# Supreme Court's June Decisions Reshape American Law
The Supreme Court issued nine decisions during its final nine days of the 2023 term in June, fundamentally altering legal doctrine across affirmative action, voting rights, and LGBTQ protections.
The most consequential ruling came in Students for Fair Admissions v. Harvard University and Students for Fair Admissions v. University of North Carolina. Chief Justice John G. Roberts Jr. wrote for a 6-3 majority that race-conscious admissions programs at elite universities violate Title VI of the Civil Rights Act of 1964. The decision eliminates decades of precedent permitting universities to consider race as one factor among many to achieve diverse student bodies. Public and private institutions nationwide must immediately revise admissions policies.

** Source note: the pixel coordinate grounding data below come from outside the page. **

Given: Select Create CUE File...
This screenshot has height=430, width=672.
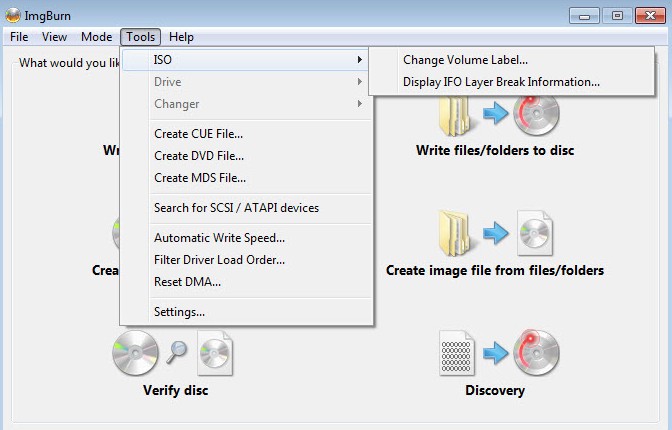Looking at the screenshot, I should 198,134.
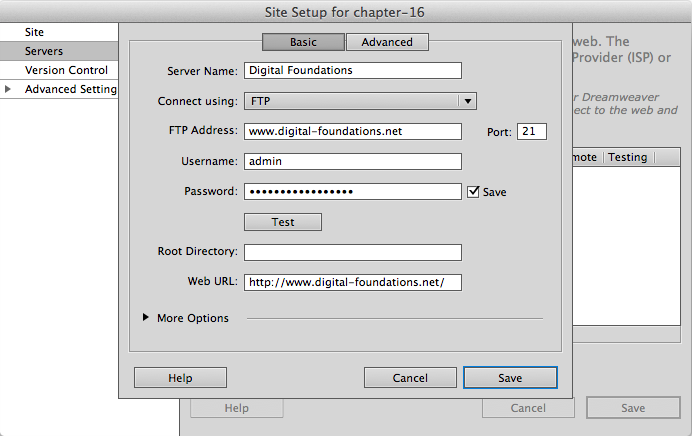
Task: Click the Web URL field
Action: click(352, 282)
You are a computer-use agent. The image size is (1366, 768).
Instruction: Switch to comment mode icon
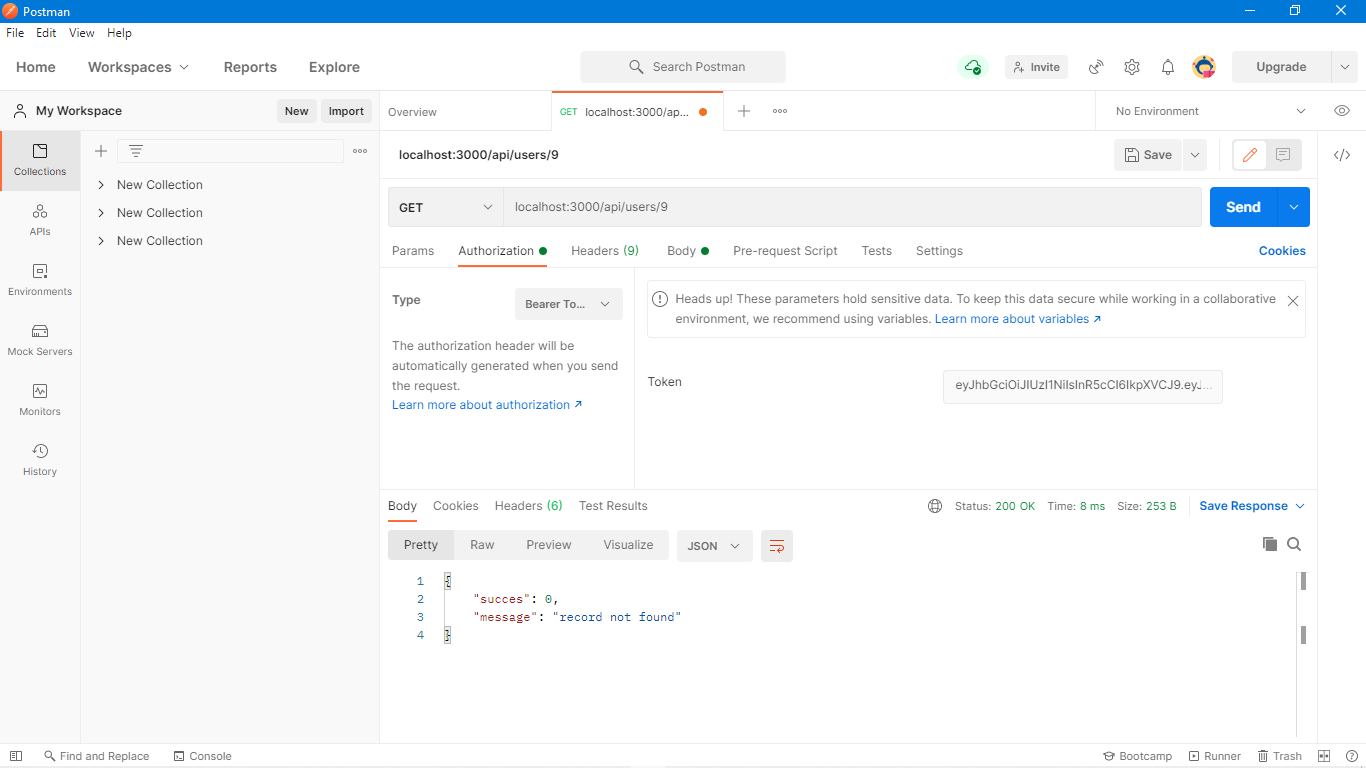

The Court also narrowed the Voting Rights Act in Shelby County v. Alabama's successor cases, restricting the federal government's ability to challenge state election laws. This compounds the 2013 Shelby County decision that gutted preclearance requirements for jurisdictions with histories of discrimination.
Justice Clarence Thomas authored a significant Second Amendment opinion upholding gun rights while the Court addressed religious liberty claims in multiple contexts. A 6-3 decision protected religious organizations from employment discrimination lawsuits, expanding ministerial exceptions established in prior cases.
On LGBTQ rights, the Court's decision in 303 Creative LLC v. Elenis permitted a website designer to refuse service to same-sex couples based on religious objections, narrowing public accommodations protections under Colorado's antidiscrimination law.
Justice Ketanji Brown Jackson's dissents grew sharper as the term progressed. She argued the affirmative action ruling ignored systemic racism's ongoing effects and warned that recent decisions dismantle civil rights protections built over decades.